All the while efficient contact-tracing teams—including
members of the police and the army—identified and isolated
thousands of people possibly infected with the virus.
Members of the armed forces have been making up to 2,000
calls a day to hunt for potential carriers. Those told to
stay at home for 14 days have been monitored assiduously
to ensure compliance. (Unco-operative types face
prosecution or the loss of their residency rights, if they
are not citizens.)
Yet in spite of everything, the virus continues to spread.
Singapore’s approach continues to evolve. Take face masks.
Initially Singaporeans were advised that they did not need
to wear them unless unwell. Then on April 3rd, in his
third televised address on covid-19, Lee Hsien Loong, the
prime minister, said that the government would no longer
discourage their use and would, in fact, distribute
reusable ones to every household. Singapore’s testing
regime may alter too. Currently people’s travel history
and symptoms are among the factors considered before they
are tested for the coronavirus. But health officials say
the approach is reviewed regularly and that wider testing
might be adopted in future.
The difficulty with SARS-CoV-2 is once exposed, there's a window of several days of asymptomatic contagious transmissions. This is a biological health problem, and an app won't stop the spread. Viral fomites are like dust particles, airborne and remaining infectious on surfaces for upwards of 1-9 days depending on environmental factors [2].
Epidemiologists have predicted a global pandemic would happen sooner or later [3], and without a safe treatment the most effective action is to use Non-Pharmaceutical Interventions in any region where the virus might spread. Obviously due to modern air travel, it's now nearly everywhere.
If you haven't seen it, check out Dr. Jim Yong Kim's article in the New Yorker: "It's not too late to go on offense against the Coronavirus" [0]. Dr. Kim led the World Health Organization's fight against AIDS in Africa. He's also fought many other epidemics around the world for thirty years.
In his article, Dr. Kim says that any one tool isn't enough. We need to use a full five-part response to end the pandemic: social distancing, contact tracing, testing, isolation, and treatment.
Contract tracing alone isn't enough (as we saw in Singapore). Neither is social distancing (as we see in the US). Dr. Kim shared that in his experience we need all five parts to end an epidemic.
Well, that doesn't make any sense to me, given the reported experience of some countries like China, South Korea, and New Zealand. Unless they are all covering up/fabricating statistics, then somebody has discovered a silver bullet, even if most places haven't.

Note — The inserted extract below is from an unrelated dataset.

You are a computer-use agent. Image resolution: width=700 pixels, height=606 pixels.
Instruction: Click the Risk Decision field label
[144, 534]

It’s the infinite quarantine argument. Nobody will get immune and the vaccine/cure is years into the future, so we all better stay at home forever while the government takes money out of the infinite supply so we can order food that’s not processed in all these factories that are closed.

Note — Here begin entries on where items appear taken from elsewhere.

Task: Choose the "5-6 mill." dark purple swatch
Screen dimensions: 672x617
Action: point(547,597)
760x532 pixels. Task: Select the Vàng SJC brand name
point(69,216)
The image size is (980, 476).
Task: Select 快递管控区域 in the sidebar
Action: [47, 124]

> Using cell towers to detect location is not as accurate as GPS. ... By using cell tower triangulation (3 towers), it is possible to determine a phone location to within an area of about ¾ square mile.
The app is also very intrusive in the amount of information it collects. It requires continuous GPS access. It uploads data to a server. There is no data protection or privacy law in India, even after privacy was declared as a fundamental right a few years ago.
I read in a research pointed out in an Ars Technica article that contact tracing using technology starts providing more utility when 60% of the population uses it. That’s simply not possible in India.
Interestingly, the information technology minister announced that there would soon be a solution for feature phones as well.
For the requirement on phone manufacturers to pre-install this app on new phones, I hope at least Apple fights it out. We’ll soon know how strong Apple is on rights in certain countries.